I have a Cisco 800 on a DSL line for our mailservers. Our mailservers are both behind the cisco and a firewall that is in invisible mode (bridge). I want the mailservers to be able to communicate directly with all the clients on our internal network but can only do this by setting a route on each server instead of directly on the Cisco 800.

I have the following setup:

Cisco-800 outside ip: xx.xx.xx.xx
Cisco-800 inside ip: 217.157.xxx.17/30
-|
-|
-|
-\-- Firewall (Bridged)
-||
-||(DMZ)
-|\--Mailserver1 ip: 217.157.xxx.19/30
-|\--Mailserver2 ip: 217.157.xxx.20/30
-|
----Internal Router outside: 217.157.xxx.18/30
----Internal Router inside: 10.10.0.1/16

So what i want exactly is to setup a route on the Cisco-800 to route traffic from/to 10.10.0.0/16 to 217.157.40.18. Is this possible and howto ? I am not using the dsl for internet traffic so i won't be transmitting 10.10-addresses out on the Internet anyways.


Regards,
Christian
 
I assume your servers are using Cisco 800 inside IP as their default gateway.

And I assume the Internal Router outside, DMZ and Cisco 800 inside segments are all in the same subnet (cause the firewall is in bridge mode, or is it? Please correct me.)

And if your clients PCs in the Internal Router inside segment do not go to the Internet via this firewall and Cisco 800 router, and their default gateway is still set to the Internal Router inside IP, then all you need to do is to:

1) Set static routes in your servers for the destination network 10.10.0.0/16, using Internal Router outside IP as the next hop IP address
2) Nothing to do with client PCs provided that their default gateway is the Internal Router inside IP.

Many assumptions and would be glad that if you can provide more details.
 
Hi,

Your assumptions are correct. What I want is to get rid of the static routes on the servers and place it in the Cisco-800 instead. My internal clients get the 217.157.xx.16/29 route from my internal router (which is a layer-3 switch). Is it possible change that on the Cisco router?

/Christian
 
Maybe I've misunderstood your question and thought that you only want static routes on your servers.

And yes, it's feasible to set static routes on your Cisco 800 router and then set the inside IP of Cisco 800 router as the default gateway of your servers. However the performance will not be good as you're doing one-arm routing, in which you use the same interface to forward inbound and outbound traffic.

Also your firewall outside will receive packets from your DMZ (forwarded by the Cisco 800) back into the internal LAN segment. Depending on the firewall setup, the anti-spoofing feature may not allow these packets to pass through.

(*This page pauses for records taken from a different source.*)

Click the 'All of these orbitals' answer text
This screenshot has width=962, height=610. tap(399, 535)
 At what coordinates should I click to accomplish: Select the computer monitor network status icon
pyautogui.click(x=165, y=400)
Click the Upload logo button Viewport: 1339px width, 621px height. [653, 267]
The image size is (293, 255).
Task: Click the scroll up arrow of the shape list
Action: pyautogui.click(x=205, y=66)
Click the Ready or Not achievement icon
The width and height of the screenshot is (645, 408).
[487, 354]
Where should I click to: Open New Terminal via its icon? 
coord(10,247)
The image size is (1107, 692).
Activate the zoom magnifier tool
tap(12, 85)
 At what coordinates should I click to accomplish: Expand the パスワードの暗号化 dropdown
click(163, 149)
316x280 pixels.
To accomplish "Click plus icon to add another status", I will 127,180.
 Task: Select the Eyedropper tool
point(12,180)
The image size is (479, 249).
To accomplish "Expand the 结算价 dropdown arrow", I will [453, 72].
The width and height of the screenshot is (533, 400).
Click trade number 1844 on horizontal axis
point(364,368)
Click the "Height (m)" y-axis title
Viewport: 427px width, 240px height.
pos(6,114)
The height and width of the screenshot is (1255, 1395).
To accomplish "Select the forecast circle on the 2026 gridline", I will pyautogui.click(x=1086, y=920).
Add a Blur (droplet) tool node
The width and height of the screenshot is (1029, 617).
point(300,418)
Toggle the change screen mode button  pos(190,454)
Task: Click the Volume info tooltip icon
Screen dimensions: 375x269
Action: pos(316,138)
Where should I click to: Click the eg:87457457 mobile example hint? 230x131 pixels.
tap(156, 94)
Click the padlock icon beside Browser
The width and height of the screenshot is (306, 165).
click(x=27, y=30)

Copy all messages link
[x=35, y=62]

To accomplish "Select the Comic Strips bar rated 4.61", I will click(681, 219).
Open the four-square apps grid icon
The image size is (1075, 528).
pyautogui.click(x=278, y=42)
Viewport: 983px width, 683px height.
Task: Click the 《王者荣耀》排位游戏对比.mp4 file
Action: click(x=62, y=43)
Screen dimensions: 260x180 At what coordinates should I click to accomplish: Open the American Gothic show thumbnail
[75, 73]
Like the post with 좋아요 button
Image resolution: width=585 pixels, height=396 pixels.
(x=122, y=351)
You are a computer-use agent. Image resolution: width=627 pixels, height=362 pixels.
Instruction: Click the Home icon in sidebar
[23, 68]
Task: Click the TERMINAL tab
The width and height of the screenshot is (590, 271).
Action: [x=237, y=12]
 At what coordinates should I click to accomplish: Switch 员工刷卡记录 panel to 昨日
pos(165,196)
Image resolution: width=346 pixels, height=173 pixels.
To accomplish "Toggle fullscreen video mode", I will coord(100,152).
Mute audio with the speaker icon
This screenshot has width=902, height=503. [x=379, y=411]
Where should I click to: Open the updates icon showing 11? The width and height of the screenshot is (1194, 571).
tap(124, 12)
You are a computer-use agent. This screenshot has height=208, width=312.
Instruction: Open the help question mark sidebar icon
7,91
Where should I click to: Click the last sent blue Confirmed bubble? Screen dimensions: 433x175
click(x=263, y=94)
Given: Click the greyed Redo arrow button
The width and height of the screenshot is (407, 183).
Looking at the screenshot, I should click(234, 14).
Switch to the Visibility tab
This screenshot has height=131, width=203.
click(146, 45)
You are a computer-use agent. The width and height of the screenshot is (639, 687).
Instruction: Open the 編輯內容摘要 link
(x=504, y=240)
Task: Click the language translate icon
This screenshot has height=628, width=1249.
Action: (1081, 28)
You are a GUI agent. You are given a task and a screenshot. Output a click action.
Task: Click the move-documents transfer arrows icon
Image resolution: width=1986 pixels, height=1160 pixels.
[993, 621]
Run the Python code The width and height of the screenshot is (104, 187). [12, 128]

And...there's asymmetric routing...

All in all, it's feasible but not recommended.
 
Hi,

I am aware of the one-arm routing and the traffic will pass the router twice. I am prepared to live with that ;). Actually its not only the 2 servers. I have one spare IP i occasionally use for equipment that needs to be reached from the outside. The ip address is given as DHCP address from one of the servers because the equipment requires that. Because of this only people from the outside can reach it. Another annoying thing is that I can't configure the router from the internal network but have to connect to one of the servers and telnet from there.

The firewall is a Netscreen-100 which can handle spoofing etc. just fine :).

Do you have some pointers on how to set up the static route?

- By the way. Thanks for your thoughts so far :)
 
I presume that you are looking for;

ip route 10.10.0.0 255.255.0.0 217.157.40.18

Chris.

**********************
Chris A.C, CCNA, CCSA
**********************
 
Is it that simple? Thought I had tried that but I will give it a shot tomorrow for sure.